▶ **Items**
----------------------------------------

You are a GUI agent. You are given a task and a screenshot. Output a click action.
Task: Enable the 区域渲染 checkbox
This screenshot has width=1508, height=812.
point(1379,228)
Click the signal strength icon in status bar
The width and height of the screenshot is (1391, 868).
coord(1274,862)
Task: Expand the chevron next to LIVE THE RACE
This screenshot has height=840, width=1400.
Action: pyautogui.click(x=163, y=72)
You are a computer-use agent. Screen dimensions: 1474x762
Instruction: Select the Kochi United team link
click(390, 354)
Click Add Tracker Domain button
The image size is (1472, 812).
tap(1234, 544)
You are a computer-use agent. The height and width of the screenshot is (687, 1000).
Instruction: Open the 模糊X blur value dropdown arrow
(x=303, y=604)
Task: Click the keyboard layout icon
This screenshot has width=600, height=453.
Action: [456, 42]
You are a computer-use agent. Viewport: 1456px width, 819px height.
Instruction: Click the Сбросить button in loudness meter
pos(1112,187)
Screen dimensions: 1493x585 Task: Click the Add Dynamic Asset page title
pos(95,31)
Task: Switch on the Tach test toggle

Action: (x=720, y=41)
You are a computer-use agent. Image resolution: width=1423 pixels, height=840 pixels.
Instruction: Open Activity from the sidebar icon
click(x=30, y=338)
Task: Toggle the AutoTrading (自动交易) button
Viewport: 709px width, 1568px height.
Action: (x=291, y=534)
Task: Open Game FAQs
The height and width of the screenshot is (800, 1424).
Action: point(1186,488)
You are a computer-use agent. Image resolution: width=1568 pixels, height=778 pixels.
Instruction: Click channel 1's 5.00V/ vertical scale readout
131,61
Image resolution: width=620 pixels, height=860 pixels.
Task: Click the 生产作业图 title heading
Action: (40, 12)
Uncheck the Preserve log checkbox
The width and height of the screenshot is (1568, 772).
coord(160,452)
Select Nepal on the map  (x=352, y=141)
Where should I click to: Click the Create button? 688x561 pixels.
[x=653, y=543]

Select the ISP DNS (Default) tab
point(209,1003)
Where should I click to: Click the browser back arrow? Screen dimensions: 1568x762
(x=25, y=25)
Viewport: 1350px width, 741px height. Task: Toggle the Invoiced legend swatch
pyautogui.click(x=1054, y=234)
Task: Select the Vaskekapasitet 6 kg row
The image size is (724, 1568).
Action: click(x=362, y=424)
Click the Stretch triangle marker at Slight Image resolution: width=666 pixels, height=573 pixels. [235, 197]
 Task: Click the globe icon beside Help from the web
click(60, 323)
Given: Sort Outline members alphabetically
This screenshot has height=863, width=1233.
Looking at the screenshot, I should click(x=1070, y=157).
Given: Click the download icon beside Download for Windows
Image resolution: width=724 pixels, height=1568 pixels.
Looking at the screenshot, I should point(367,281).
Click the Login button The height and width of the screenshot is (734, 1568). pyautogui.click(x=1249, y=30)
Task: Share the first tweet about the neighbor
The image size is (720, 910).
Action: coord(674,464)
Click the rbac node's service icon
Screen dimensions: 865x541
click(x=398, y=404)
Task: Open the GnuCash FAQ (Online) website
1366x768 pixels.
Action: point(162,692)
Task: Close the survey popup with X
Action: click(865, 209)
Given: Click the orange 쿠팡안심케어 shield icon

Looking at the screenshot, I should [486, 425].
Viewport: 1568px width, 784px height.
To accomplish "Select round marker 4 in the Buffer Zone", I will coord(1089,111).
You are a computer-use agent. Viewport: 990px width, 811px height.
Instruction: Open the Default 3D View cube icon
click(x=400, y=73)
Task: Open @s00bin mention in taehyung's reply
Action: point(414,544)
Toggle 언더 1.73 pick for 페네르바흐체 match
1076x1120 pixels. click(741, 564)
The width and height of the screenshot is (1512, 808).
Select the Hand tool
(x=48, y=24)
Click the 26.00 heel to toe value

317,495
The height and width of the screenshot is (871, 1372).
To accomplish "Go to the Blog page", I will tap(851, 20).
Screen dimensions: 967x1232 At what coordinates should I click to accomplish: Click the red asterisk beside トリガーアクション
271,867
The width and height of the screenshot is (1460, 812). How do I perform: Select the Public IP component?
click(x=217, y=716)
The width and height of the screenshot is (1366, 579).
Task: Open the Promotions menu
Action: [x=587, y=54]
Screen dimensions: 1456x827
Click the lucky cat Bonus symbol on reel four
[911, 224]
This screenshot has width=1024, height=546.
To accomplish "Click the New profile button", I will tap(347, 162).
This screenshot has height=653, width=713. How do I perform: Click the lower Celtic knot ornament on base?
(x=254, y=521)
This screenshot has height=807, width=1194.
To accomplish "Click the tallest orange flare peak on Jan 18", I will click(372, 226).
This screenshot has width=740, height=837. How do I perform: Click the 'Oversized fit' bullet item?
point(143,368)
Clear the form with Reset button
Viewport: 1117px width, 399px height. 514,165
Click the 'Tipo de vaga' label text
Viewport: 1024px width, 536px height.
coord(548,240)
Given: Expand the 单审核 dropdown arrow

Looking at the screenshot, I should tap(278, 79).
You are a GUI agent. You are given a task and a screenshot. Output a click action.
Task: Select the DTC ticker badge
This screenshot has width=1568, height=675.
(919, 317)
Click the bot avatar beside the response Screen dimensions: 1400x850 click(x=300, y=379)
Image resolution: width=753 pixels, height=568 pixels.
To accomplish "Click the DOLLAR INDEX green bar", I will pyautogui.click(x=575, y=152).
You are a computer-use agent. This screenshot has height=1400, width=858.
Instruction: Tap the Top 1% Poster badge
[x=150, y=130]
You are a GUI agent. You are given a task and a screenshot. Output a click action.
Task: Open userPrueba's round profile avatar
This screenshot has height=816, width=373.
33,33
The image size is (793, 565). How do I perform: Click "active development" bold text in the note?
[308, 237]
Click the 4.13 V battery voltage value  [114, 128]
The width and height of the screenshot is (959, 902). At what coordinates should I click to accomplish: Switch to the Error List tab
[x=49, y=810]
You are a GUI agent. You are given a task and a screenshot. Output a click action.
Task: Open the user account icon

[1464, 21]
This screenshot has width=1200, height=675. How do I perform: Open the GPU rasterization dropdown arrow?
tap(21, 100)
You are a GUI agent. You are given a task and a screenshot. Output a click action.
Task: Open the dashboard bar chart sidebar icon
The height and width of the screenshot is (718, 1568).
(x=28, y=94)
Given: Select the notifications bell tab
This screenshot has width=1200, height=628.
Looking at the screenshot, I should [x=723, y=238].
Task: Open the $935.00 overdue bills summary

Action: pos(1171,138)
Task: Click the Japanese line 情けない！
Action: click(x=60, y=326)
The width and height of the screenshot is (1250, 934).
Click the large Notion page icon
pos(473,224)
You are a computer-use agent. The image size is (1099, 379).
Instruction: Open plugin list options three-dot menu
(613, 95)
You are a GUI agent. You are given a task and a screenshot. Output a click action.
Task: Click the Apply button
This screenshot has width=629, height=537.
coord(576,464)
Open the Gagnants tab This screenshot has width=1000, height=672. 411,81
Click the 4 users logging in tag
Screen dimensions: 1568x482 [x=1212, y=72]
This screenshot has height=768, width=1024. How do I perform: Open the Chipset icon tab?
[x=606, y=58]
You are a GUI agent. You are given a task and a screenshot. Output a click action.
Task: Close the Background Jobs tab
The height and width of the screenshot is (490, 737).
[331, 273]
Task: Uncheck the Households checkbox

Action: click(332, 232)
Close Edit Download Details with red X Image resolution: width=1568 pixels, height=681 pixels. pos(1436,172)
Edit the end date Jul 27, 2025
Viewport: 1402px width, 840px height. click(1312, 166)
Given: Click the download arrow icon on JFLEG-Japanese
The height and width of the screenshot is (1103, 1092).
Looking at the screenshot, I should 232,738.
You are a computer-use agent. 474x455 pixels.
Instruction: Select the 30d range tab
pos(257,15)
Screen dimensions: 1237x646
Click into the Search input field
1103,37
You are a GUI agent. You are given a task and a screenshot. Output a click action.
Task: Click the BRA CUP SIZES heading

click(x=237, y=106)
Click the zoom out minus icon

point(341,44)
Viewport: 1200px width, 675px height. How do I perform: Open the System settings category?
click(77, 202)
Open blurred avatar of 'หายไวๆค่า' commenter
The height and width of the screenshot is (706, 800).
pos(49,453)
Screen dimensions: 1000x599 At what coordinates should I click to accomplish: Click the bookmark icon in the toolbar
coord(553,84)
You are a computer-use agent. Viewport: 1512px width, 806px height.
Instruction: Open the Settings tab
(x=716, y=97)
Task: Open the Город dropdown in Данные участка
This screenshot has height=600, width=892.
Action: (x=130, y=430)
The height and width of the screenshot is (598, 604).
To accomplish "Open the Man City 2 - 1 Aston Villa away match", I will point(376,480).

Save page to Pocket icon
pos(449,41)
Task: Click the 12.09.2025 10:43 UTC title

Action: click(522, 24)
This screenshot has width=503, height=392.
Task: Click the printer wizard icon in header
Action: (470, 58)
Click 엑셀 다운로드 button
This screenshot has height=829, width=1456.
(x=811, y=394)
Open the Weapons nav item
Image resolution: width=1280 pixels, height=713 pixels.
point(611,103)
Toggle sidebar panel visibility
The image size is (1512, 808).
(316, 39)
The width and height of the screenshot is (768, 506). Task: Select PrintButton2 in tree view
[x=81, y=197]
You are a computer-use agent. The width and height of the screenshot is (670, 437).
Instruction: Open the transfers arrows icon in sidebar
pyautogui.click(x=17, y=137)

----------------------------------------

▶ **Task goal**
Tally the lines of the records that contain the word "resolution", treating case as significant, and give only the number.

▶ **Answer to this problem**
8